Me: [Advancing my knight] How much to build a hotel on this square?
Grim Reaper: First, as I explained, that’s not how the horse moves.
INVENTOR OF THE CLOCK: all done! I just need to set it. what’s the time?
ASSISTANT: what’s the what
I’m so dehydrated I could dry out a phone faster than a bowl of rice.
i’m just in the middle of doing some push ups. well actually i’ve just dropped a packet of M&Ms and i’m searching for the ones that rolled under my couch but same thing right
ladies, imagine this: its 15 years from now. u did it. your time machine worked
overheard from a 2nd grade zoom today
Teacher: Ok now, what’s at the end of life
7 y/o: that’s a…. I mean, that’s a big… it’s complicated…

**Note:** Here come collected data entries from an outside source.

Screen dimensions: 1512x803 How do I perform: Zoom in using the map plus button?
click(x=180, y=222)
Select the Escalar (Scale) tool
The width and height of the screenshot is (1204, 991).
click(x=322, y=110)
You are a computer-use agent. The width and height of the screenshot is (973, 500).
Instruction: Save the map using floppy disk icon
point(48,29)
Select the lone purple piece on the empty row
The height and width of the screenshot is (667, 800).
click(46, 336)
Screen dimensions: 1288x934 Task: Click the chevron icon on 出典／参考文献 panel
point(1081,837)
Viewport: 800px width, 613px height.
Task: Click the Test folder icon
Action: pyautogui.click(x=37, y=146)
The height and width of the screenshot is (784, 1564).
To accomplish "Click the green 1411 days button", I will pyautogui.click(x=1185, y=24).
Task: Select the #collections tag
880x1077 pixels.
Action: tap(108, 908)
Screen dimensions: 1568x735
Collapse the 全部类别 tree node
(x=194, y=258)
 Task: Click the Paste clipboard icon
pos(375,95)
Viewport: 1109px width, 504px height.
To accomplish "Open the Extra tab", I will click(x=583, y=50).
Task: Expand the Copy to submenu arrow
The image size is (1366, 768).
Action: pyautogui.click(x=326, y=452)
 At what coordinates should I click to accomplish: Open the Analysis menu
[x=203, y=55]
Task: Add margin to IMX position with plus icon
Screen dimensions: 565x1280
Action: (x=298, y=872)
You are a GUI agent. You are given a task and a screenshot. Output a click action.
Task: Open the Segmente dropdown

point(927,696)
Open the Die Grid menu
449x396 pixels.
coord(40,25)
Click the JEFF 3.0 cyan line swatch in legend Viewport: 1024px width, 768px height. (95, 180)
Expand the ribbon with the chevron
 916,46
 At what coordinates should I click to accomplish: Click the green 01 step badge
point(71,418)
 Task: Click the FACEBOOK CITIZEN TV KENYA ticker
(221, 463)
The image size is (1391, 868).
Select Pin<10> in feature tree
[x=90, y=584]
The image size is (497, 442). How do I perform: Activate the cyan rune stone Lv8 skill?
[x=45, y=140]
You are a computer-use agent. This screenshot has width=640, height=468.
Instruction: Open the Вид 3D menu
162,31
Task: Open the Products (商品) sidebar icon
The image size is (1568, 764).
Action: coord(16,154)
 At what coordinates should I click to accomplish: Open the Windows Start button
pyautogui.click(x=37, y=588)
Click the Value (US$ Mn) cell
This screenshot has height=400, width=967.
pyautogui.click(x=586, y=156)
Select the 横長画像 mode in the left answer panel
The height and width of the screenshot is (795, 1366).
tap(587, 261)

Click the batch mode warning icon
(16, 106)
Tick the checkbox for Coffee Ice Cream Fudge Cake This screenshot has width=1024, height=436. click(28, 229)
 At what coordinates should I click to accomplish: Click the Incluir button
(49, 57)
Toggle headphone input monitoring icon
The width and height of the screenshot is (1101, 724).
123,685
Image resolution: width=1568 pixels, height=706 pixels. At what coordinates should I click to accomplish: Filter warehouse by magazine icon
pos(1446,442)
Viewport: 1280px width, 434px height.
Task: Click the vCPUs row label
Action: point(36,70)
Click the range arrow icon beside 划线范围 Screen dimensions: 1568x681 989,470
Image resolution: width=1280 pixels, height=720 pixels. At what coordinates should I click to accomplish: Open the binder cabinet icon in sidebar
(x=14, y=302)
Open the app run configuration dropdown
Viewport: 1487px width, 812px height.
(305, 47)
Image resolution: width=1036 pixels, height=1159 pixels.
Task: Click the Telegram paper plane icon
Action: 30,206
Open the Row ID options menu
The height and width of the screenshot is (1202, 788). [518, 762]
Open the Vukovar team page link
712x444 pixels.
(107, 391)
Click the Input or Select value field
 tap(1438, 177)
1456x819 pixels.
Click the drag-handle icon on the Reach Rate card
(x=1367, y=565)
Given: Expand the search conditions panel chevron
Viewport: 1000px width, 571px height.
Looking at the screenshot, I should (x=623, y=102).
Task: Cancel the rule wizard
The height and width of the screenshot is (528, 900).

Teacher: I mean the word “life”
Suddenly she was on her back, clothes strewn everywhere and her wrists bound to her ankles. She always had trouble hanging out the washing.
In the beginning, people laughed at my penguin army. No one’s laughing now. I’m receiving treatment and everyone’s been really supportive.
911: what room is the body in
me: I wanna say living room… but that feels weird
[drunk text] God I miss you so much. Why can’t we go back to how things were?
OBAMA: How did you get this number?
The pilgrims ate so much at the first Thanksgiving that they had to unbuckle their hats.
My mother-in-law came over and made me dinner, and now I’m wondering if I should have married her instead.
I truly don’t get the people that say the only thing they wish for their ex (s) is for them to be happy, even if it’s not with you
I’m over here secretly wishing mine would combust
I wonder how many baptisms by fire were performed before someone switched to water.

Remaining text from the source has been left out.